SHWALITA, short for ‘Survey of Household Welfare and Labour in Tanzania’, is a 4,000 household survey that randomly assigns different survey modules to its respondents. The survey consists of 3 separate experiments, carefully bundled into one survey:
(i) A consumption experiment in which we developed eight alternative consumption questionnaires which were randomly distributed across 4,000 households. These eight designs vary by method (3 diaries and 5 recall modules), length of reference period in recall modules, and the number of items in the recall modules.

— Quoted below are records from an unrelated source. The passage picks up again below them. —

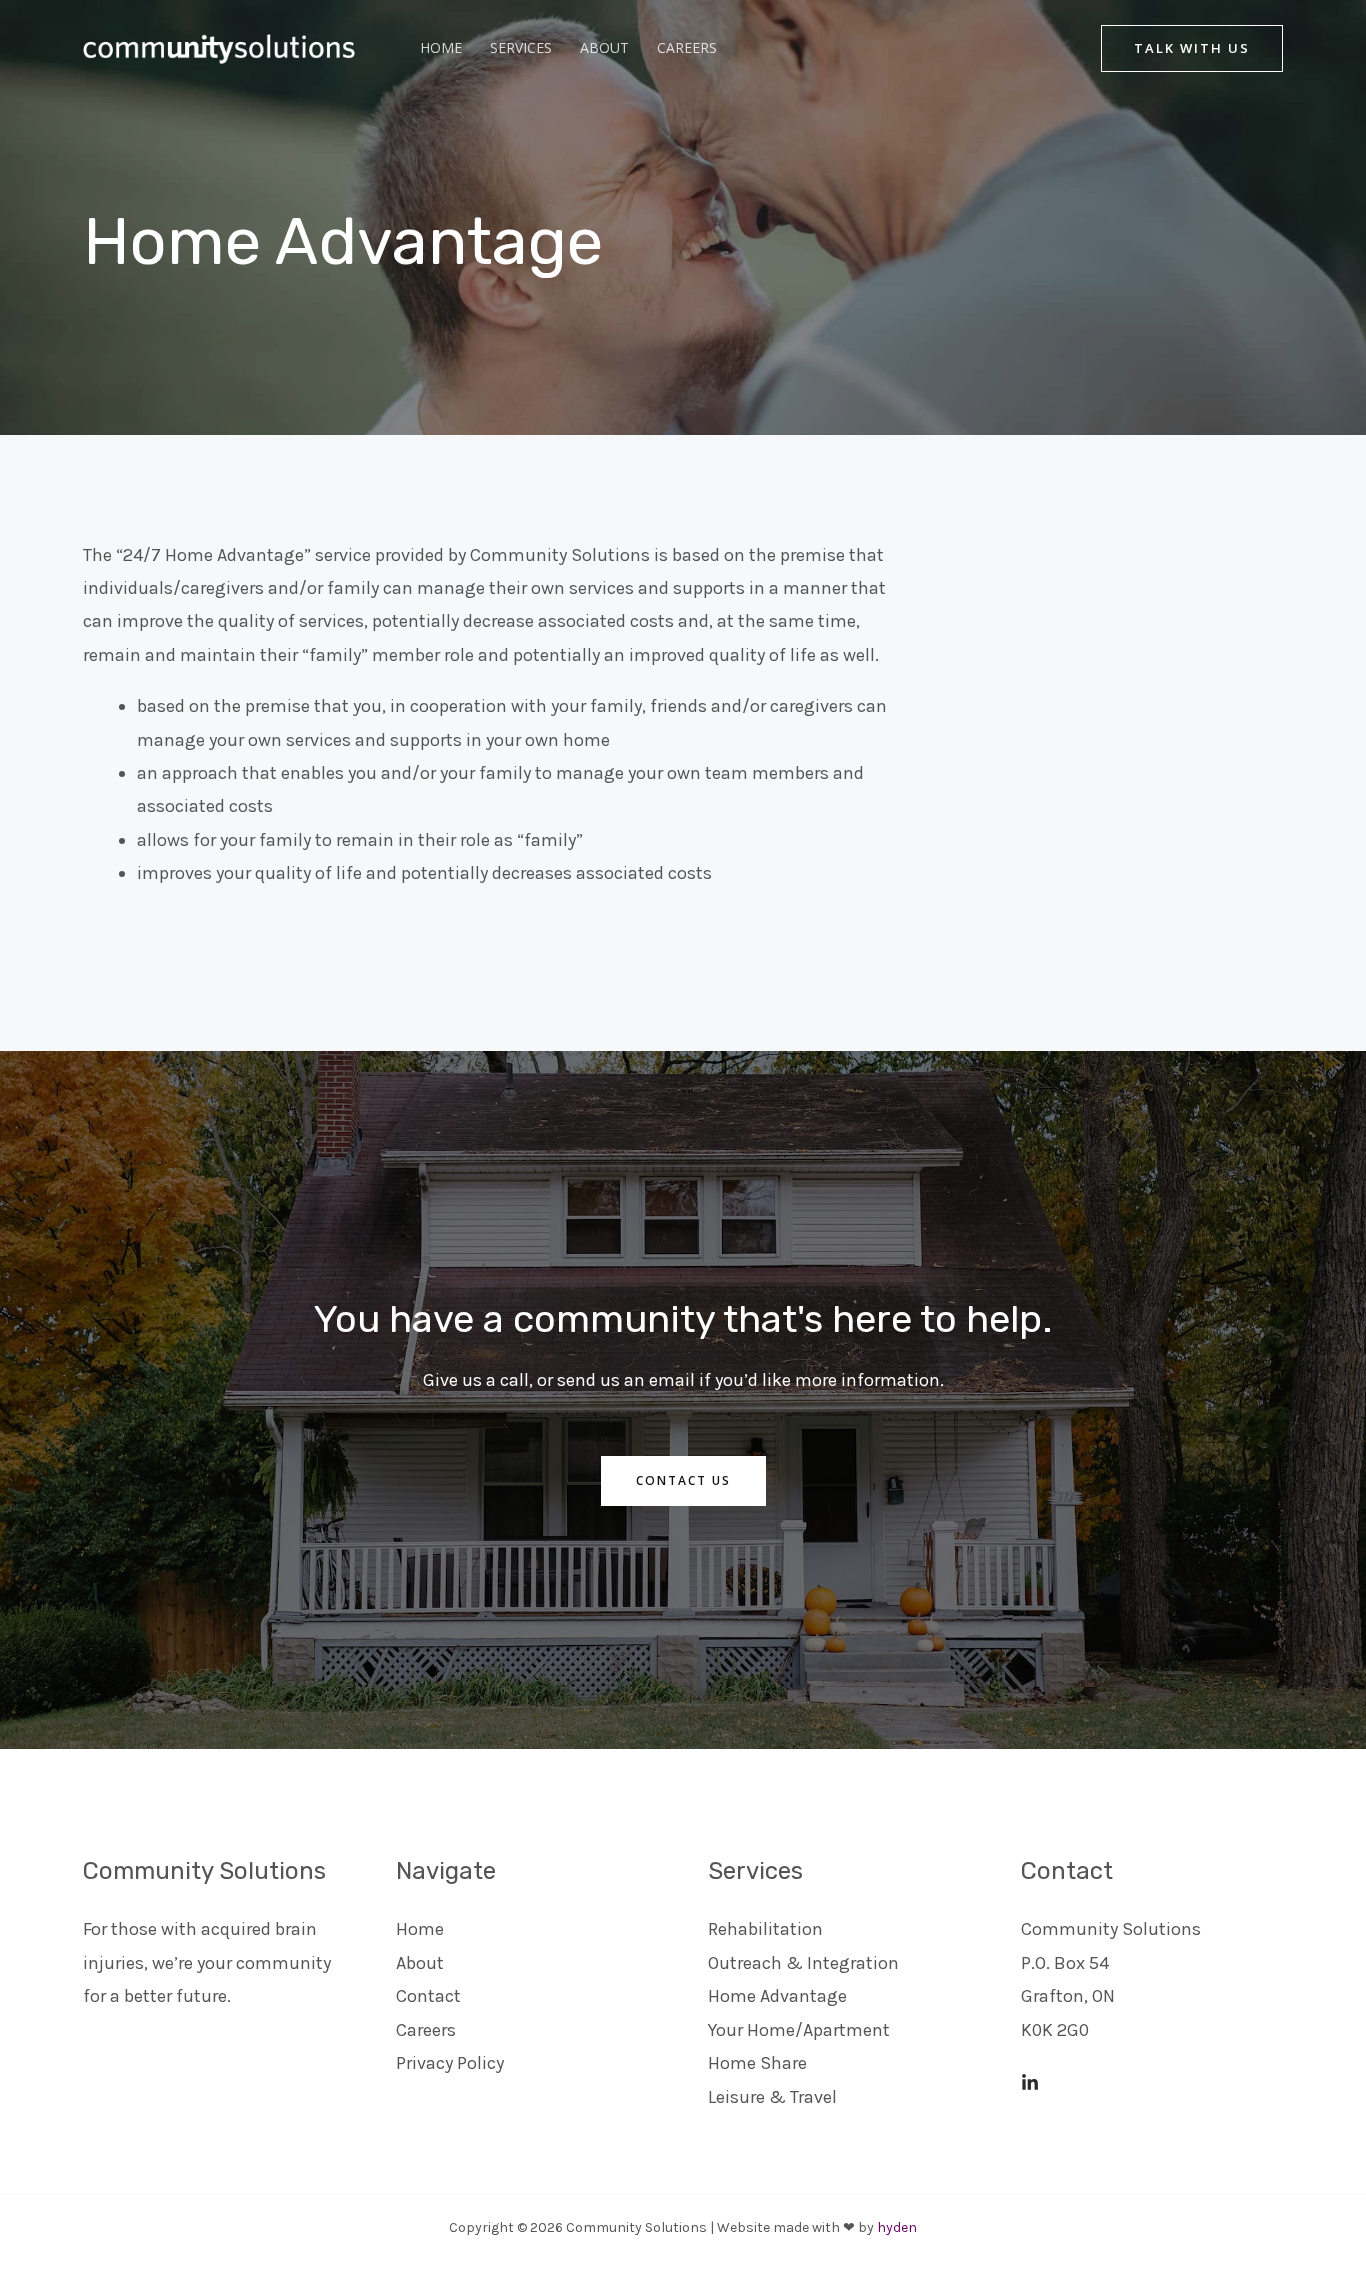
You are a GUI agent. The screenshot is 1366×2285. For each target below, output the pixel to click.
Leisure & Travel (772, 2097)
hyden (897, 2227)
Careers (687, 47)
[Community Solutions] (208, 46)
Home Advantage (777, 1996)
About (604, 47)
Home (441, 47)
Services (521, 47)
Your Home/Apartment (799, 2030)
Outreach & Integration (803, 1963)
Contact (428, 1996)
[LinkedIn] (1030, 2083)
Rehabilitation (765, 1929)
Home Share (757, 2063)
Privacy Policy (450, 2063)
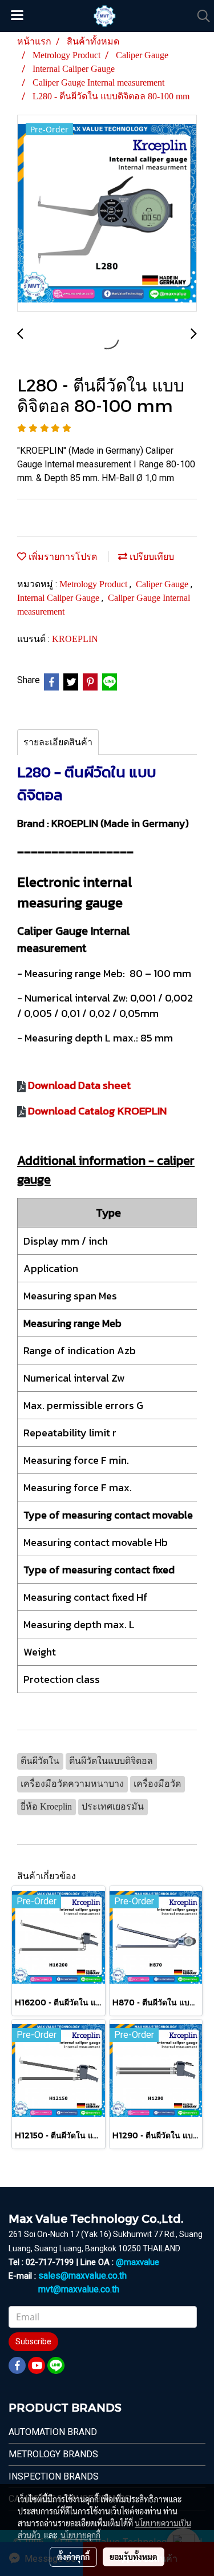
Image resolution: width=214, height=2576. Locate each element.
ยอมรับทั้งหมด (134, 2556)
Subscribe (33, 2341)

(ii) labour module experiments in which we assess the effect of different ways of collecting labour statistics. It uses two different modules, a long module and a short module, and administers each to either the person him/herself or to someone else in the household answering on their behalf (a proxy respondent). Both proxy respondents and self-reporting respondents are sampled randomly from the roster of household members.

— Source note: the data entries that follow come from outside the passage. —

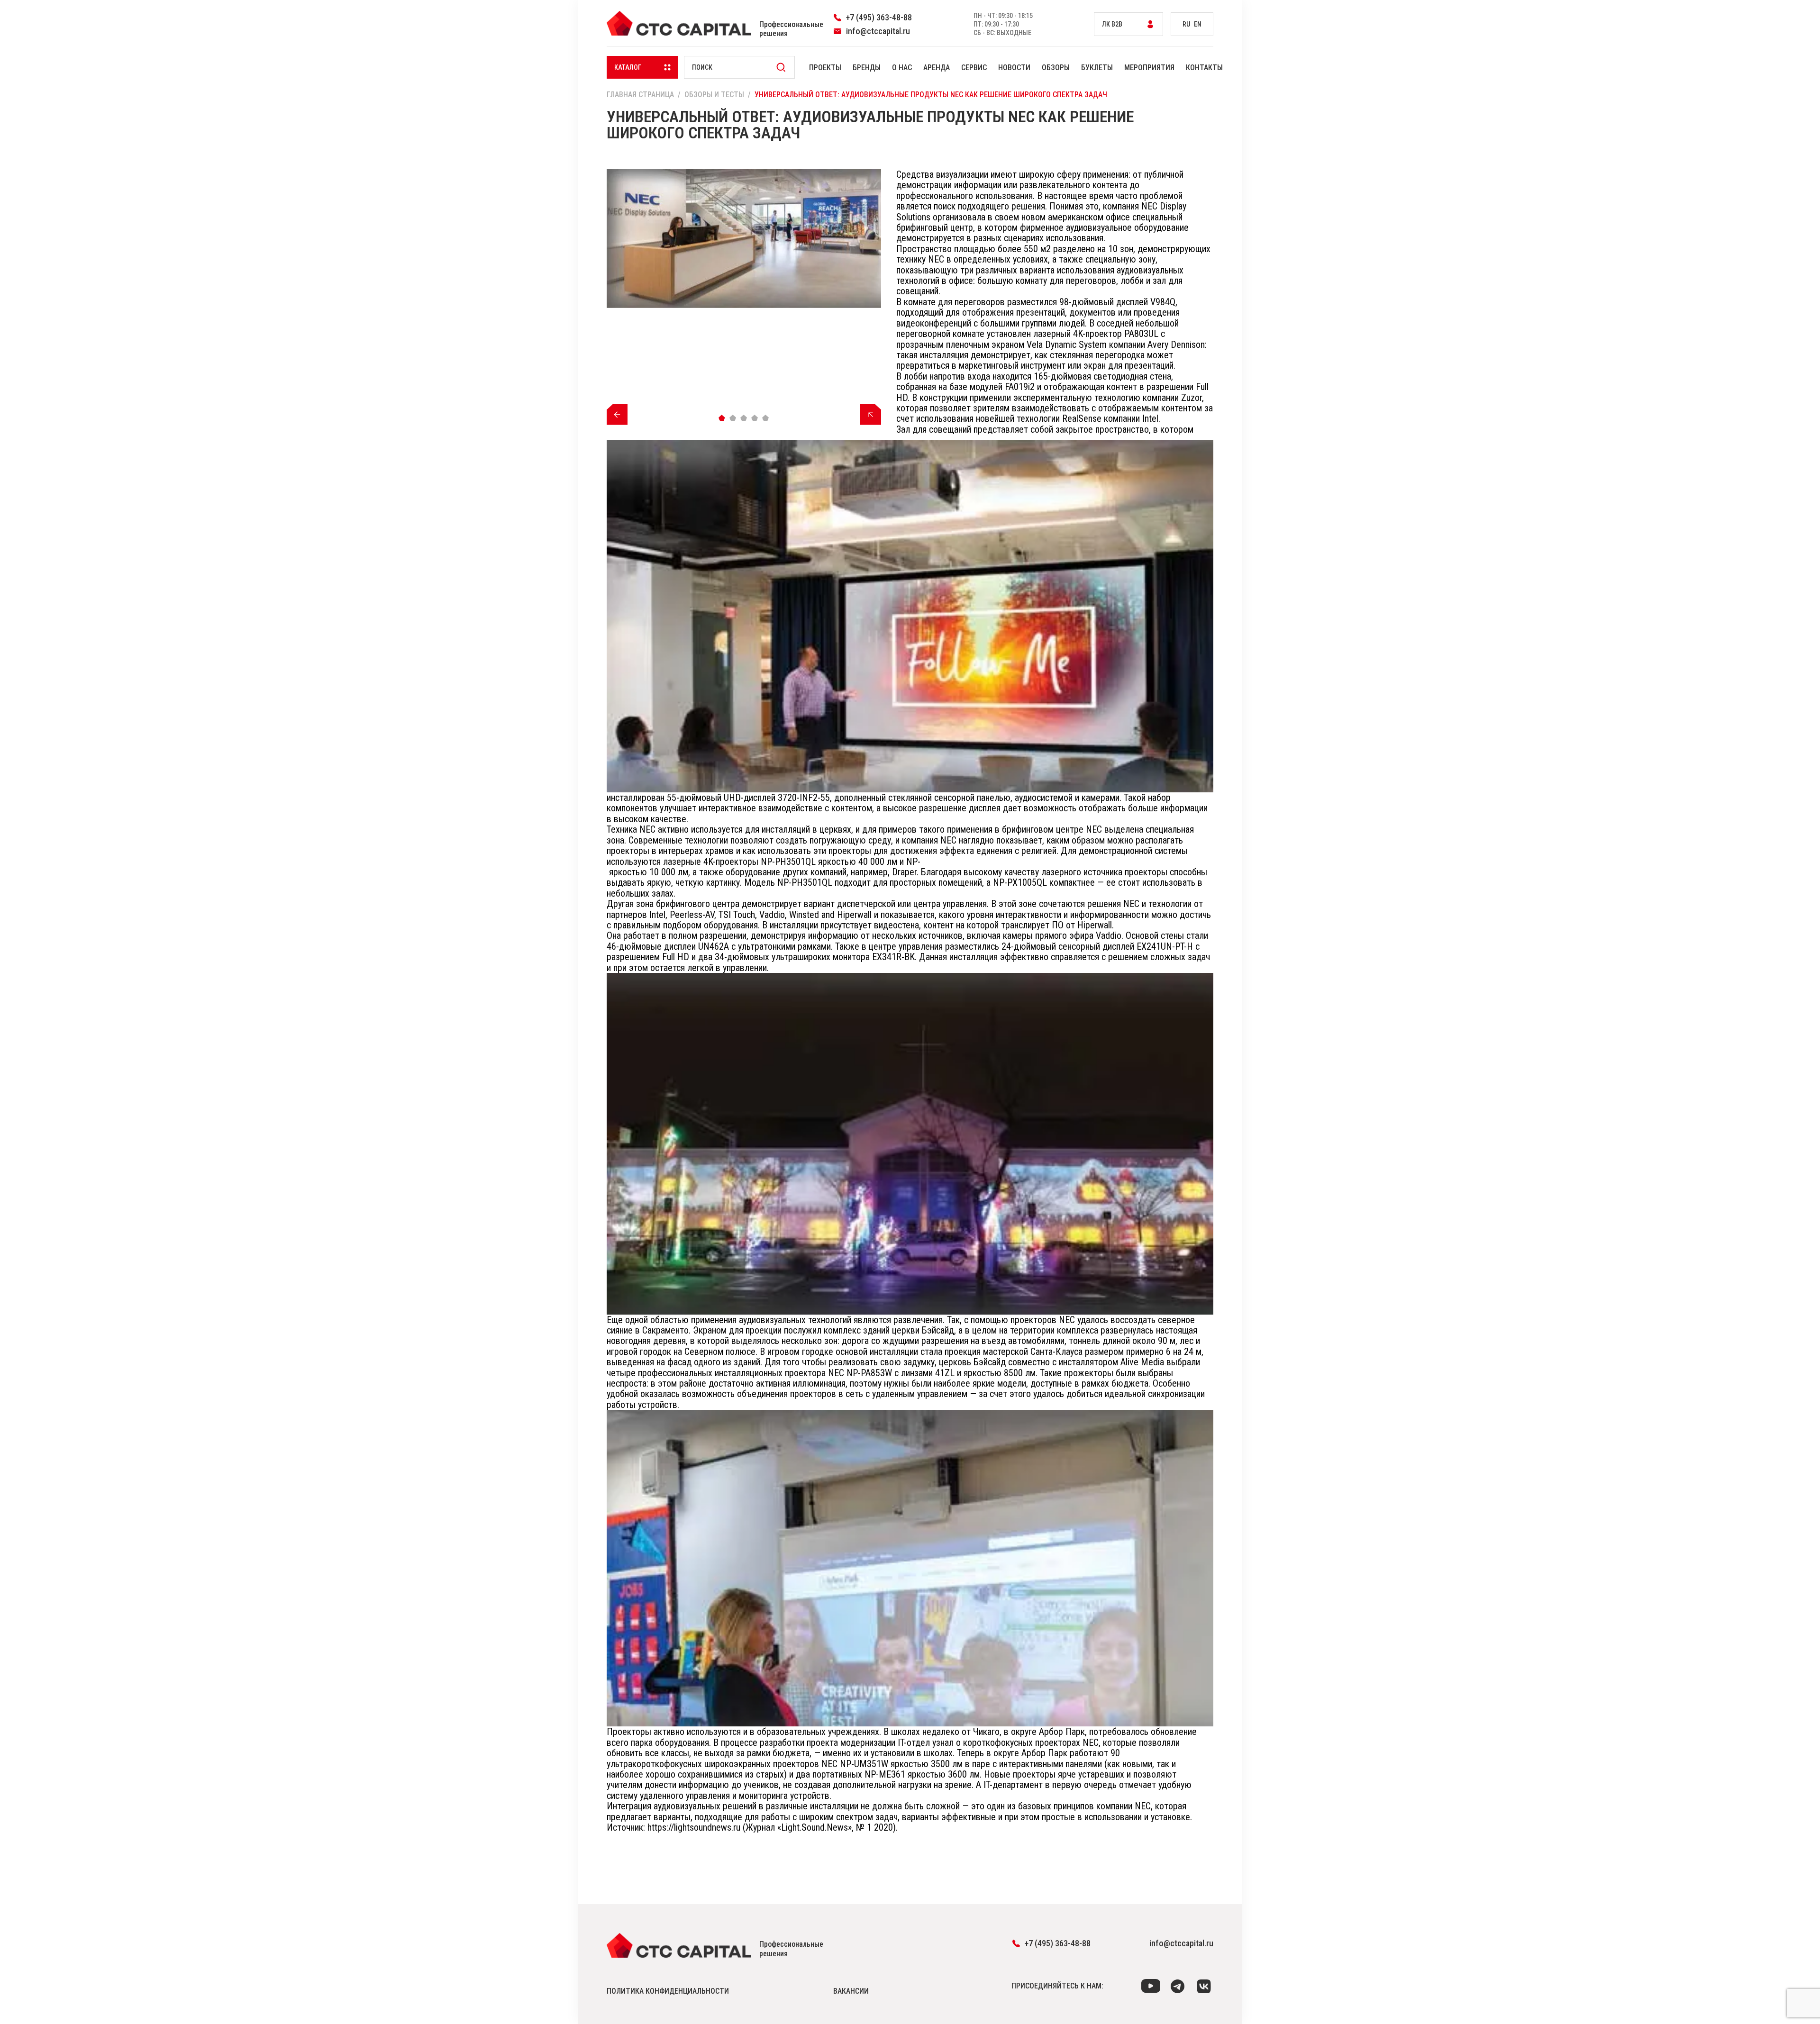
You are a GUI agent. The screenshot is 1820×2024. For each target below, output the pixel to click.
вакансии (851, 1991)
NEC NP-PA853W (860, 1373)
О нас (902, 67)
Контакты (1204, 67)
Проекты (825, 67)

(iii) subjective welfare experiments in which we use an innovative approach to enhance comparability of subjective welfare questions. The technique, developed in political sciences by Gary King, involves the respondent to provide scaled answers on qualitative questions (on a scale of 1 to 5, how do you feel about….). In order to ‘anchor’ the response the respondent is given a ‘vignette’ a short, but powerful story about a fictitious person and is then asked to place this person on the same scale. The placing of the vignette on the same scale allows answers to become more comparable across households, communities and countries.
Kind of data
Sample survey data [ssd]
Edited, anonymous dataset for public distribution.
The Survey of Household Welfare and Labour in Tanzania (SHWALITA) surveyed households in villages and urban areas from seven districts across Tanzania: one district in the regions of Dodoma, Pwani, Dar es Salaam, Manyara, and Shinyanga and two districts in the Kagera Region. The sample was constructed to be representative at the district level, but not at the national level.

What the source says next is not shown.